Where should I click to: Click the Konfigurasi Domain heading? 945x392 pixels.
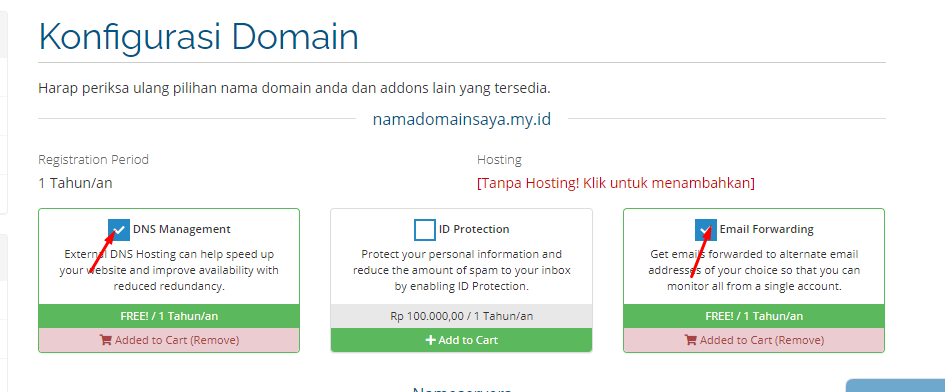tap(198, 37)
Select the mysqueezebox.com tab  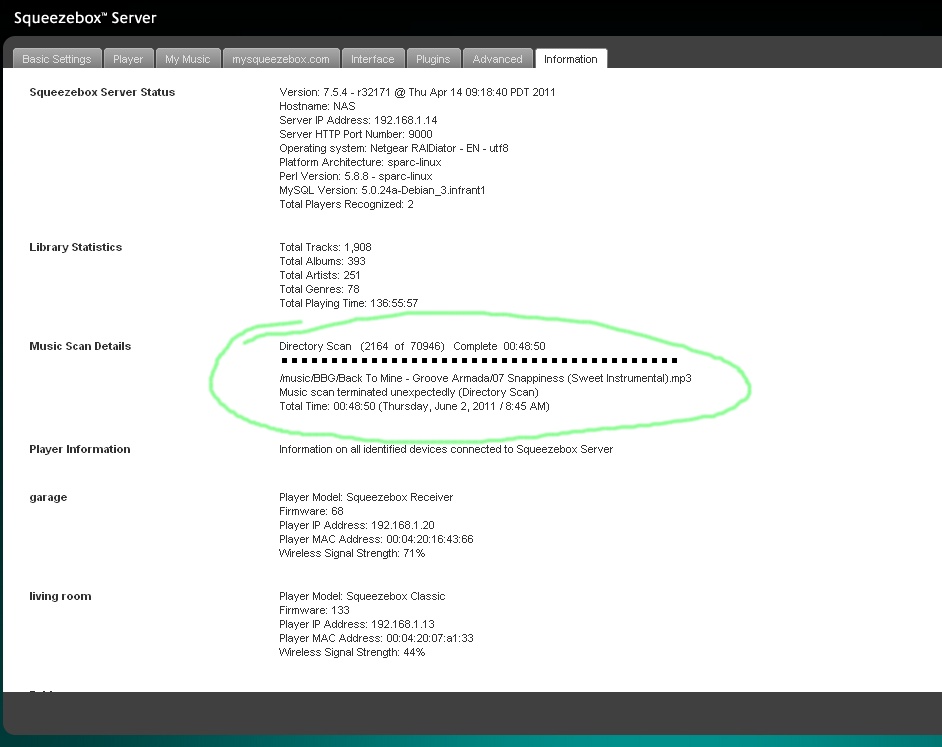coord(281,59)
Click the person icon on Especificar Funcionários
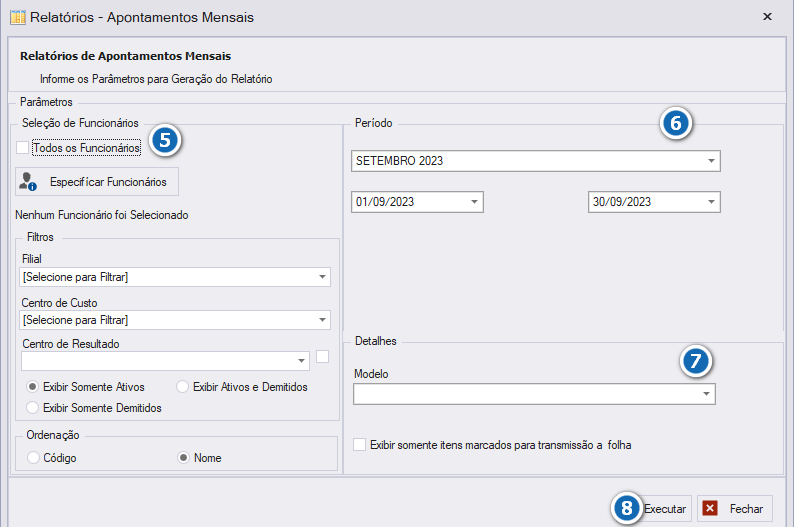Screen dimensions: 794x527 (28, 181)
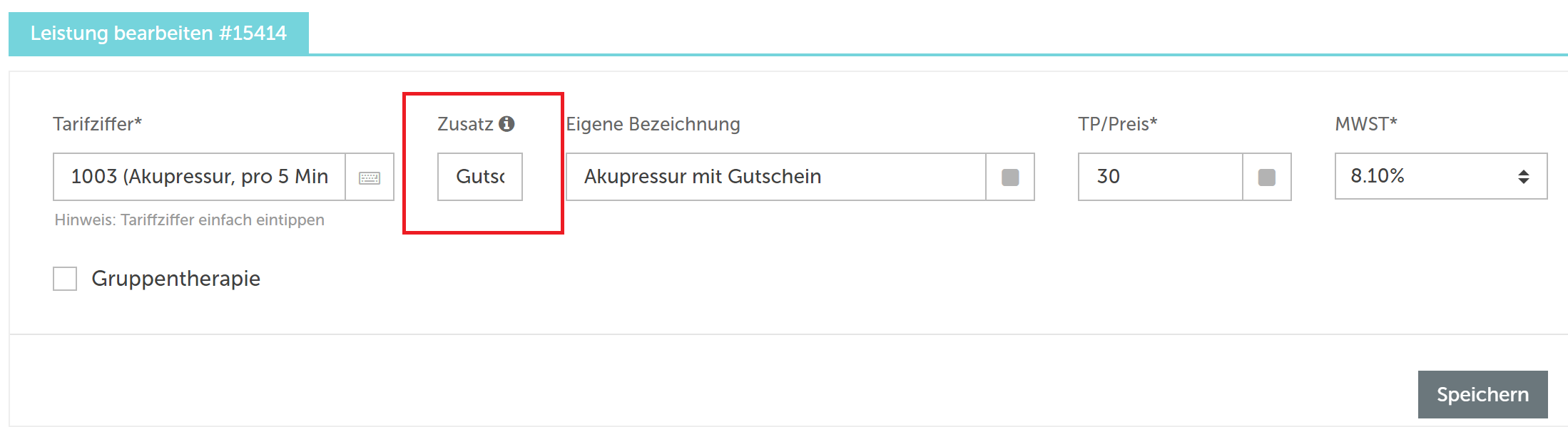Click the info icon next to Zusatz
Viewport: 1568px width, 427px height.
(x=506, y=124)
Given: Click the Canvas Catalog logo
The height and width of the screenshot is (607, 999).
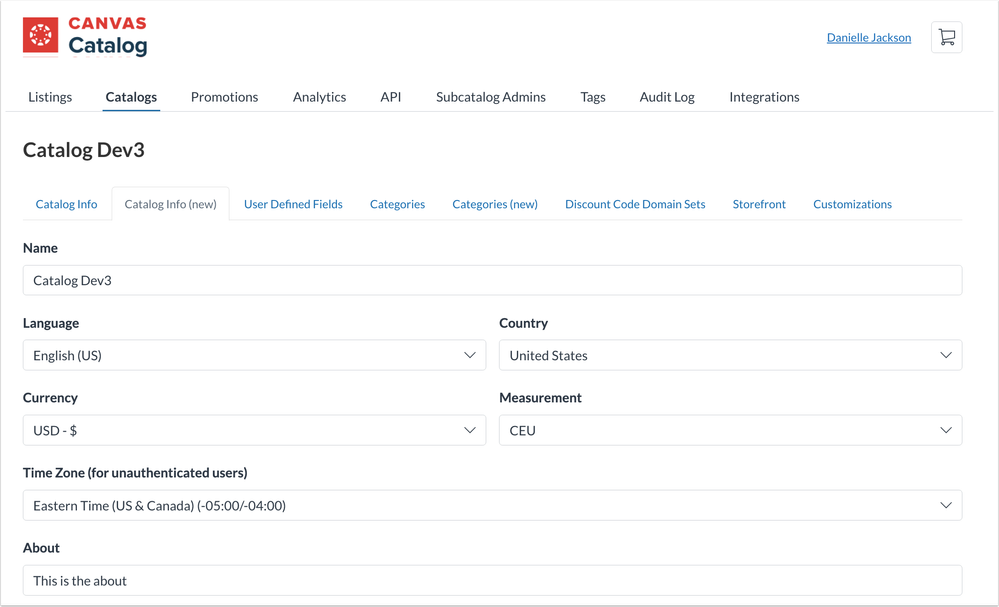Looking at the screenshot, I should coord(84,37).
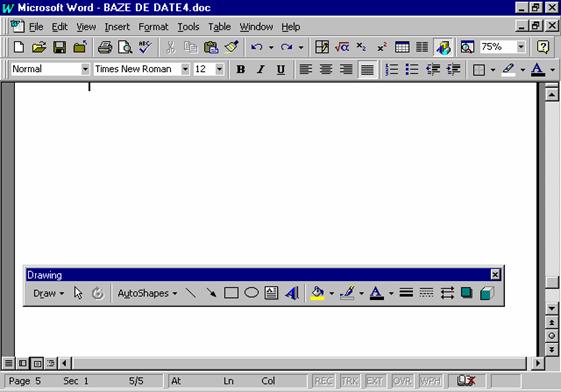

—————

Print the lines from the one that contains "Given: Click the Canvas Catalog logo" through the last line of the data, exactly and in full, and no other lines. Pictures are not part of the copy.

§ TASK ANSWER:
Given: Click the Canvas Catalog logo
The height and width of the screenshot is (607, 999).
Looking at the screenshot, I should coord(84,37).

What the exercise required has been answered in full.